- _Aufgabenstellung_
Geben Sie den Abschnitt über die Rückkehr der Inflation vollständig und wortgetreu wieder.

- _Zitierter Abschnitt_

Mit der Wende von der nachfrage- zur angebotsorientierten Wirtschaftspolitik gelang auch Dank der hohen Zinsen in den 1980er Jahren der Sieg über die Inflation. Spätestens seit den 1990er Jahren leistete dann die fortschreitende Globalisierung ihren Beitrag dazu.

Nun ist die schon oft für tot erklärte Inflation lebendiger denn je zurück. Die Globalisierung scheint ihren Zenit überschritten zu haben. Und das erste Halbjahr 2022 war bereits davon geprägt: Es war verlustreich, weil sowohl die Aktien- als auch die Anleihemärkte erheblich unter Druck standen. Zwar hat es in den vergangenen Jahren immer wieder Kursrückschläge und Schwächephasen gegeben, aber ein Umstand dämpft die Hoffnung auf eine zügige Kurserholung: Während in den vergangenen 40 Jahren die Notenbanken immer wieder Spielräume zur geldpolitischen Lockerung nutzten, um Konjunktur und Börsen wieder auf die Beine zu helfen, ist in nächster Zeit von den Notenbanken das Gegenteil zu erwarten: Das rasant steigende Preisniveau erzwingt das Ende der lockeren Geldpolitik. Statt mit viel Liquidität die Probleme wegzuspülen und mit immer neuem Geld Löcher zu stopfen, werden die Notenbanken in den nächsten Jahren den Preis für diese Politik erheben müssen: Im Kampf gegen die Inflation werden sie den Märkten Liquidität entziehen müssen. Und die steigenden Zinsen werden Löcher in so manches Budget reißen: in Staatshaushalte, Investitionsbudgets von Unternehmen und Hauskaufpläne von Privathaushalten. Auf die Flut folgt die Ebbe.

- _Datenauszug_

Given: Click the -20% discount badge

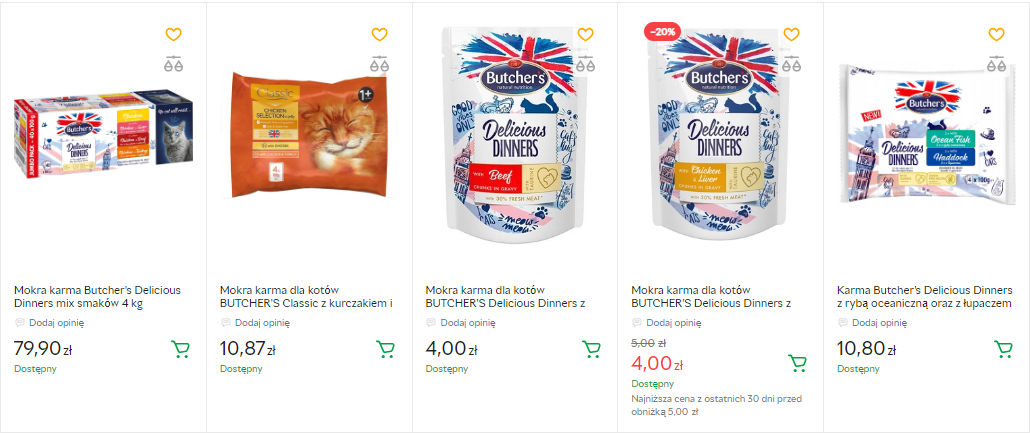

- _Antwort_
Mit der Wende von der nachfrage- zur angebotsorientierten Wirtschaftspolitik gelang auch Dank der hohen Zinsen in den 1980er Jahren der Sieg über die Inflation. Spätestens seit den 1990er Jahren leistete dann die fortschreitende Globalisierung ihren Beitrag dazu.

Nun ist die schon oft für tot erklärte Inflation lebendiger denn je zurück. Die Globalisierung scheint ihren Zenit überschritten zu haben. Und das erste Halbjahr 2022 war bereits davon geprägt: Es war verlustreich, weil sowohl die Aktien- als auch die Anleihemärkte erheblich unter Druck standen. Zwar hat es in den vergangenen Jahren immer wieder Kursrückschläge und Schwächephasen gegeben, aber ein Umstand dämpft die Hoffnung auf eine zügige Kurserholung: Während in den vergangenen 40 Jahren die Notenbanken immer wieder Spielräume zur geldpolitischen Lockerung nutzten, um Konjunktur und Börsen wieder auf die Beine zu helfen, ist in nächster Zeit von den Notenbanken das Gegenteil zu erwarten: Das rasant steigende Preisniveau erzwingt das Ende der lockeren Geldpolitik. Statt mit viel Liquidität die Probleme wegzuspülen und mit immer neuem Geld Löcher zu stopfen, werden die Notenbanken in den nächsten Jahren den Preis für diese Politik erheben müssen: Im Kampf gegen die Inflation werden sie den Märkten Liquidität entziehen müssen. Und die steigenden Zinsen werden Löcher in so manches Budget reißen: in Staatshaushalte, Investitionsbudgets von Unternehmen und Hauskaufpläne von Privathaushalten. Auf die Flut folgt die Ebbe.